▶ _Problem to work on_:
Please set down each of the lines below once more, exactly, omitting all pictures.

▶ _The input_:
- - -

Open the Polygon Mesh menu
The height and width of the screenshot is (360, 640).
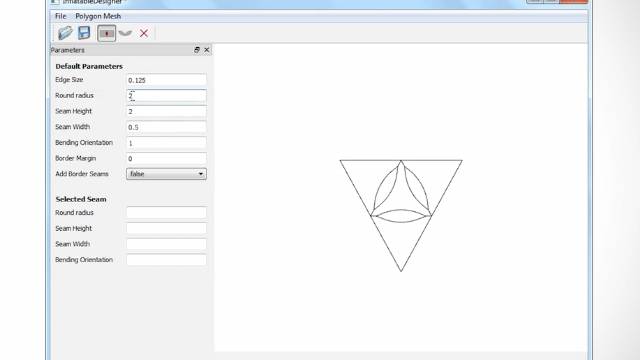coord(98,16)
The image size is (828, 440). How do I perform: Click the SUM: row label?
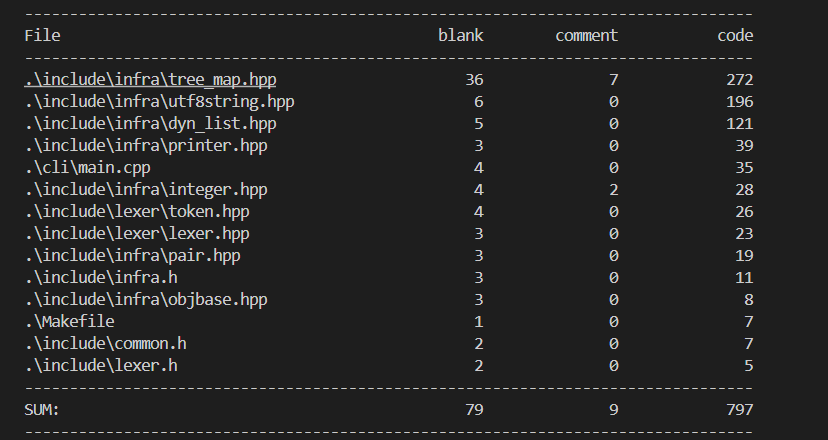point(42,410)
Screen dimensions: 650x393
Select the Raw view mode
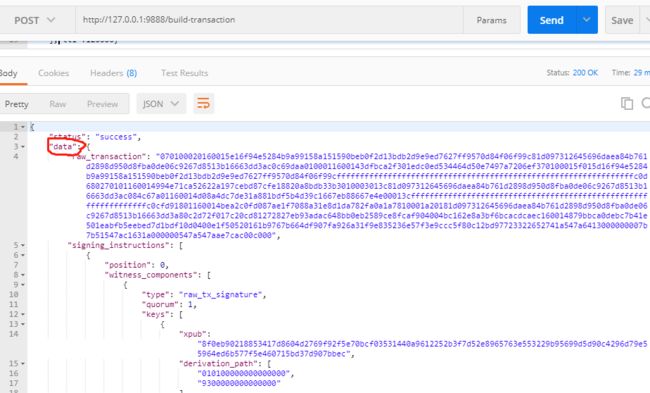pyautogui.click(x=58, y=104)
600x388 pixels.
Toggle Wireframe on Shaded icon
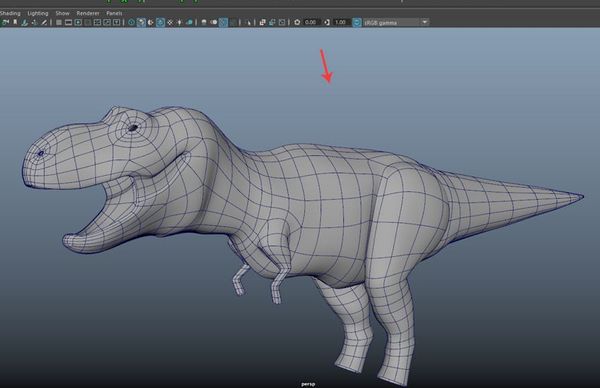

- - -

▶ _Task solution_:
Open the Polygon Mesh menu
The height and width of the screenshot is (360, 640).
coord(98,16)
The image size is (828, 440). How do I perform: Click the SUM: row label?
point(42,410)
Screen dimensions: 650x393
Select the Raw view mode
pyautogui.click(x=58, y=104)
600x388 pixels.
Toggle Wireframe on Shaded icon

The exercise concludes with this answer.